> **DATA TO EXAMINE**:
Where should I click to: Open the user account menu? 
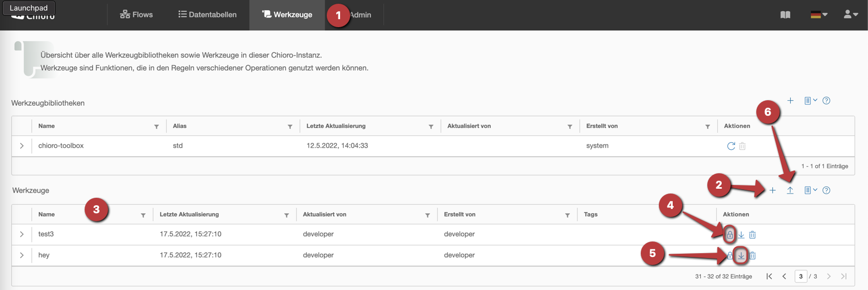tap(850, 15)
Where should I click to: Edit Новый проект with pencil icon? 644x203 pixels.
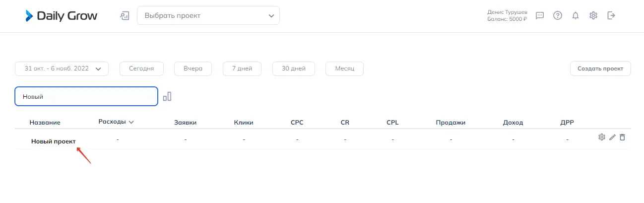(x=612, y=137)
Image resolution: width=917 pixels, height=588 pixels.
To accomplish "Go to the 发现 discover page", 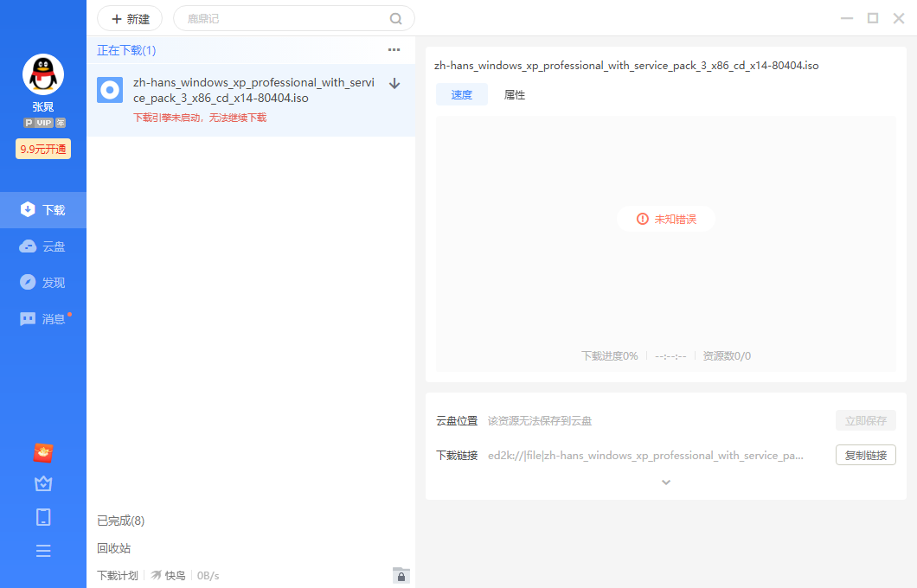I will click(x=43, y=283).
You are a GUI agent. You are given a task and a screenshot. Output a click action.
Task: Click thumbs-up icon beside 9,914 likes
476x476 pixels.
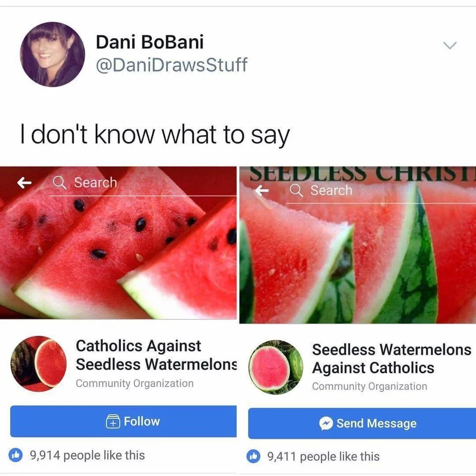[x=16, y=455]
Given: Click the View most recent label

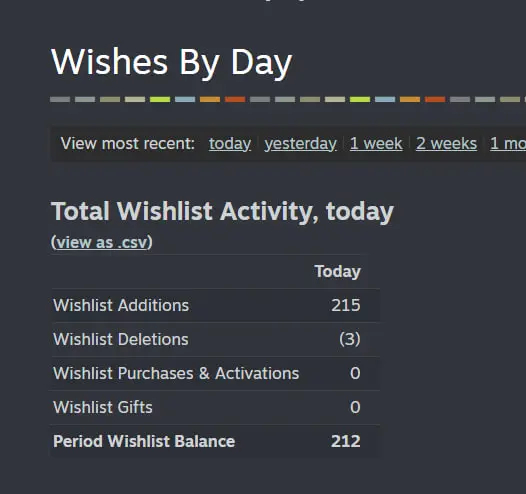Looking at the screenshot, I should tap(127, 144).
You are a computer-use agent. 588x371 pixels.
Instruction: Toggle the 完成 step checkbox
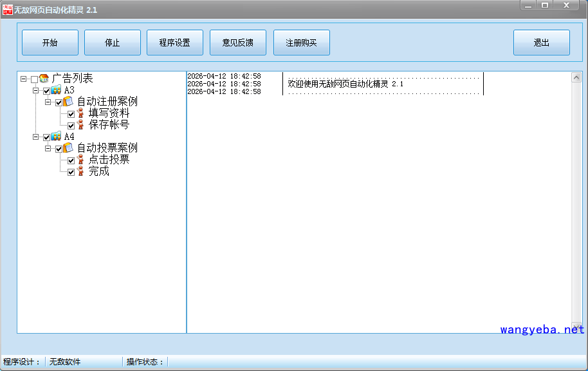click(x=71, y=172)
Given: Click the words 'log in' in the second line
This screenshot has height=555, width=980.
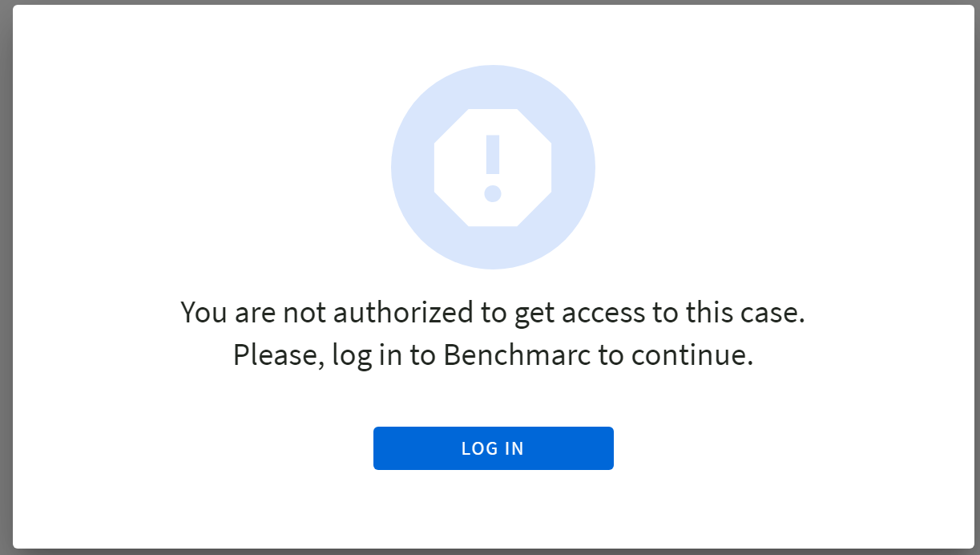Looking at the screenshot, I should (x=367, y=354).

> **ACTIVITY**:
Nothing but the lines from the one that contains "Given: Click the View most recent label" through the end of the material above is to be reproduced, exactly and without pictures.

> **FINAL ANSWER**:
Given: Click the View most recent label

Looking at the screenshot, I should tap(127, 144).
You are a computer-use agent. 588x371 pixels.
Instruction: Toggle the 完成 step checkbox
click(x=71, y=172)
Given: Click the words 'log in' in the second line
This screenshot has height=555, width=980.
Looking at the screenshot, I should (x=367, y=354).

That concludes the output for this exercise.